Kirk Rueter and Pitchers Whiffing Pitchers

Roy Halladay didn’t have his best stuff against the Padres on Saturday, even walking three consecutive batters for the first time in his career. He still managed to allow just two runs over seven innings and recorded five strikeouts in the process, which is a pretty good result for lacking his best stuff.

His strikeout total was respectable, but I couldn’t help but think that it was inflated. Two of those strikeouts came against Cory Luebke, his pitching counterpart. Outs against opposing pitchers have to be recorded somehow, but his overall line would have been less impressive with those punchouts removed. It doesn’t matter in the context of that specific game, but in evaluating true talent strikeout ability, it makes some sense to remove opposing pitchers from the equation.

It’s known and established that the major difference between both leagues is the designated hitter. Pitchers switching from the American League to the National League typically see their strikeout and walk rates improve. They get to replace David Ortiz with, well, Cory Luebke. The inverse is also true of National League pitchers making the switch to the American League.

> _Raw data_:
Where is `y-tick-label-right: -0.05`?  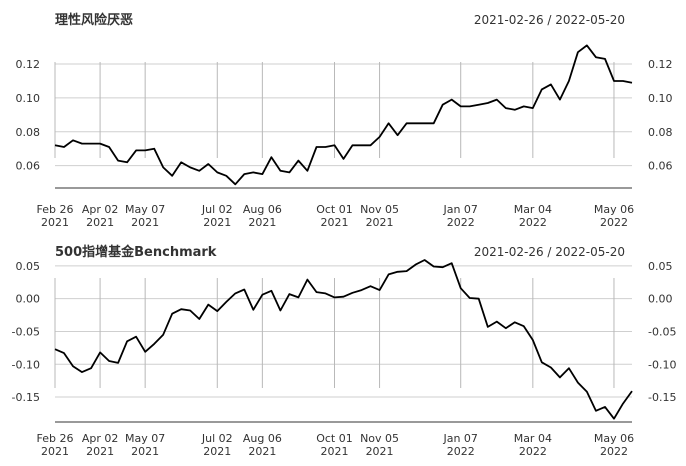 y-tick-label-right: -0.05 is located at coordinates (662, 332).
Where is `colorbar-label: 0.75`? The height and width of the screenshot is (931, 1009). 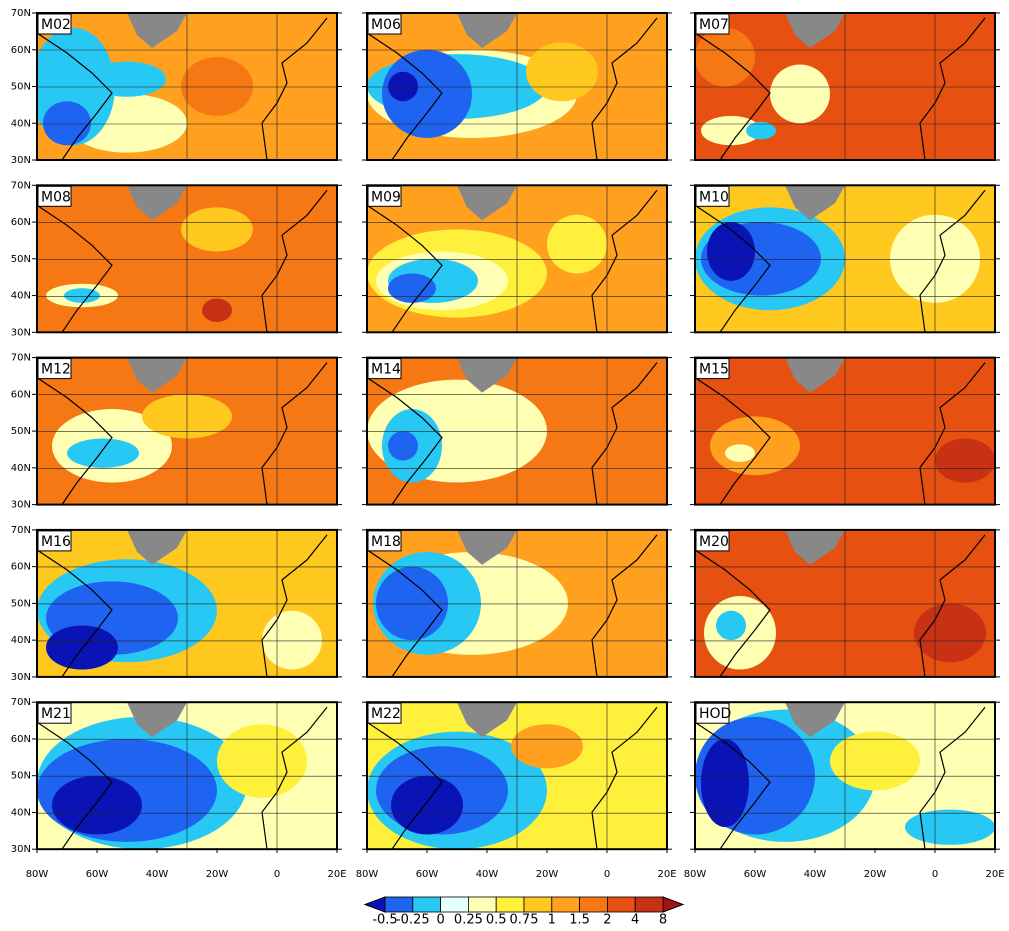
colorbar-label: 0.75 is located at coordinates (524, 920).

> _Task to carry out_:
In the piece on pitchers striking out pitchers, how many strikeouts did Roy Halladay record against the Padres on Saturday? These lines were taken from a different source than the text.

> _Task solution_:
Five.